There Cobby saw him horsed and off, then walked back to his hotel, wondering what had become of Rolls.

It was not till an hour later that Rolls came in, looking sour, to tell the tale that, having gone with one of the Square auctioneers to drink a bottle of fizz, they both had got imprisoned in a room—something gone wrong with the catch of the door, which in the end had had to be forced.

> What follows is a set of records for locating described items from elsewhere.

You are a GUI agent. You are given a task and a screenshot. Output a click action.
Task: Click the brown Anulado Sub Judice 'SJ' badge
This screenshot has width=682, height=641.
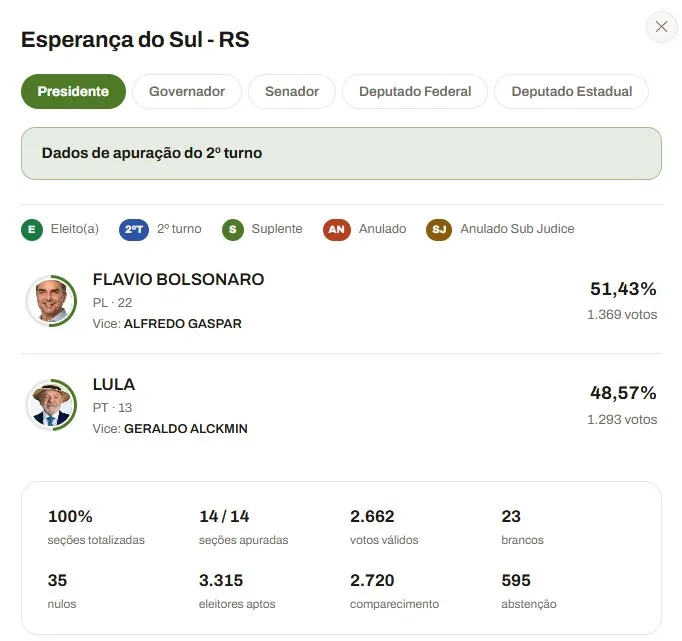(x=439, y=230)
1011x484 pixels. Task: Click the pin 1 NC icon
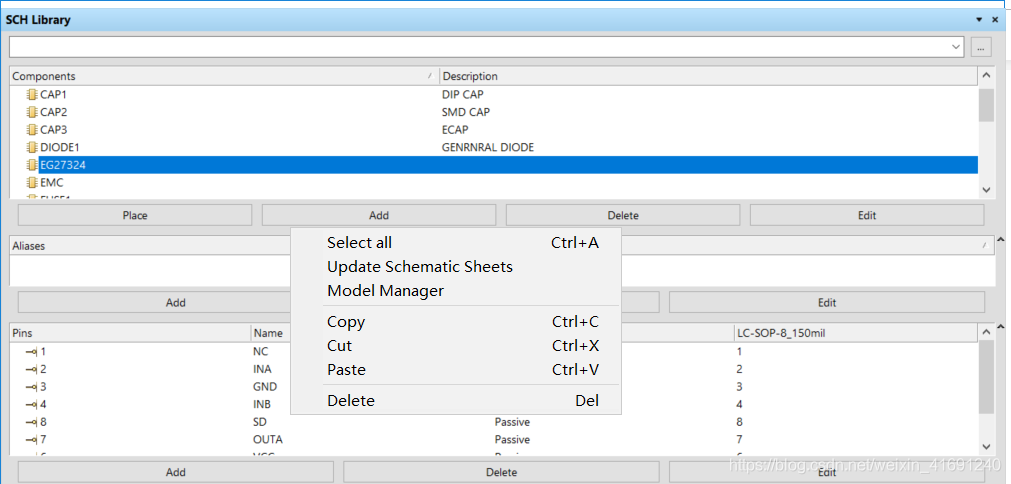tap(30, 352)
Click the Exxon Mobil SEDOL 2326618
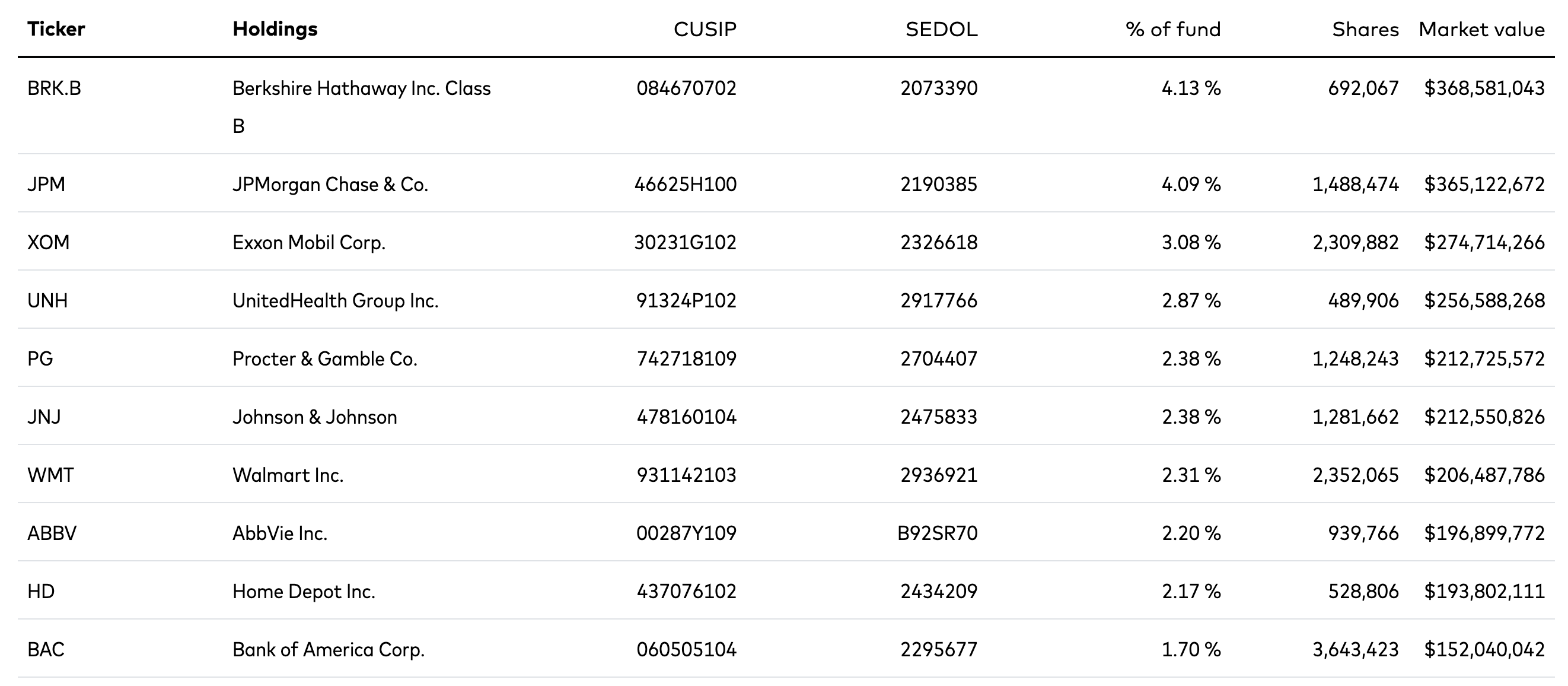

In view of which odd disease of the door-catch, when Cobby told of the bargain with the man whose mouth was sore, Rolls' countenance fell.

"My God, Cobby," he said ruefully, "you might have waited for me to crop up."

"Why, though?" Cobby asked.

Rolls had no answer; but felt ill at ease.

"And what do you think his name is?" asked Cobby.

"Beelzebub—I shouldn't wonder," said Rolls, strolling about.

"Douglas Macray."

"Same thing as Beelzebub," said Rolls.... "But you mean to say he had the devil's cheek to give you that name?"

"Oh, no cheek, I think; that chances to be the fellow's name: he's all right."

"Well, you're the newest of new chums, and no mistake! Haven't you learned yet to mistrust your man, Cobby?"

"The man is all right," Cobby obstinately repeated.

And, as arranged, the expedition duly started the next afternoon; but not till nine in the night, when it had outspanned twenty miles up in the interior, did Macray with new hunter's-swag and outfit ride in; on which Rolls and he, for the first time, looked into each other's eyes.